JSON schema mode — constrains output to a specific schema:

{
"model": "YOUR_MODEL_ID",
"messages": [{"role": "user", "content": "Extract the person's name and age."}],
"response_format": {
"type": "json_schema",
"json_schema": {
"name": "person",
"strict": true,
"schema": {
"type": "object",
"properties": {
"name": {"type": "string"},
"age": {"type": "integer"}
},
"required": ["name", "age"],
"additionalProperties": false
}
}
}
}

Tool calling

Tool calling (function calling) follows the OpenAI format. Pass your tools in the tools array and set tool_choice to control behavior.

from openai import OpenAI

client = OpenAI(
api_key="YOUR_API_KEY",
base_url="https://your-company.llm.aihosting.mittwald.de/v1",
)

tools = [
{
"type": "function",
"function": {
"name": "get_weather",
"description": "Get the current weather for a location.",
"parameters": {
"type": "object",
"properties": {
"location": {"type": "string", "description": "City and country"},
},
"required": ["location"],
},
},
}
]

response = client.chat.completions.create(
model="YOUR_MODEL_ID",
messages=[{"role": "user", "content": "What is the weather in Berlin?"}],
tools=tools,
tool_choice="auto",
)

tool_calls = response.choices[0].message.tool_calls

parallel_tool_calls=False restricts the model to at most one tool call per turn, which simplifies handling in multi-step agent loops.

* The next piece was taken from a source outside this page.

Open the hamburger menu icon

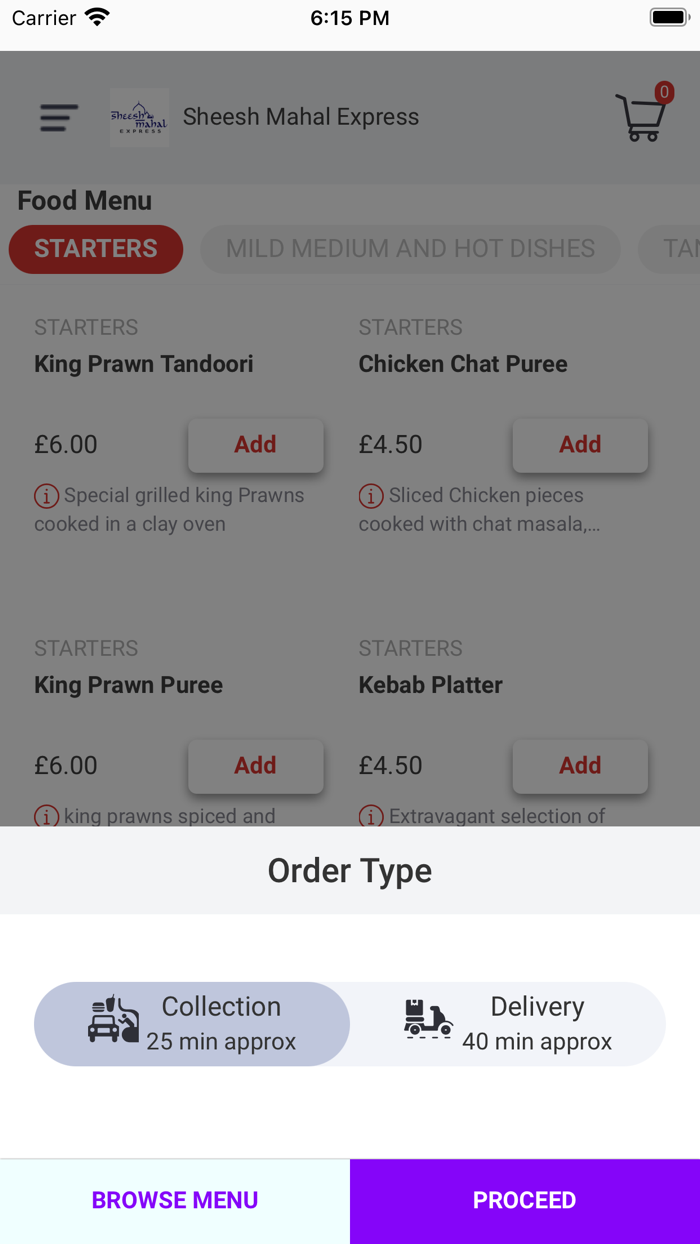(59, 118)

Configuring client timeouts

LLM requests with long inputs or outputs can take 60 seconds or more. Many HTTP clients and frameworks default to much shorter timeouts. Set your client timeout explicitly to avoid spurious failures.

import httpx
from openai import OpenAI

client = OpenAI(
api_key="YOUR_API_KEY",
base_url="https://your-company.llm.aihosting.mittwald.de/v1",
timeout=httpx.Timeout(300.0, connect=10.0),
)

A 300-second (5-minute) read timeout covers most inference workloads. Increase for very long contexts or high-concurrency conditions.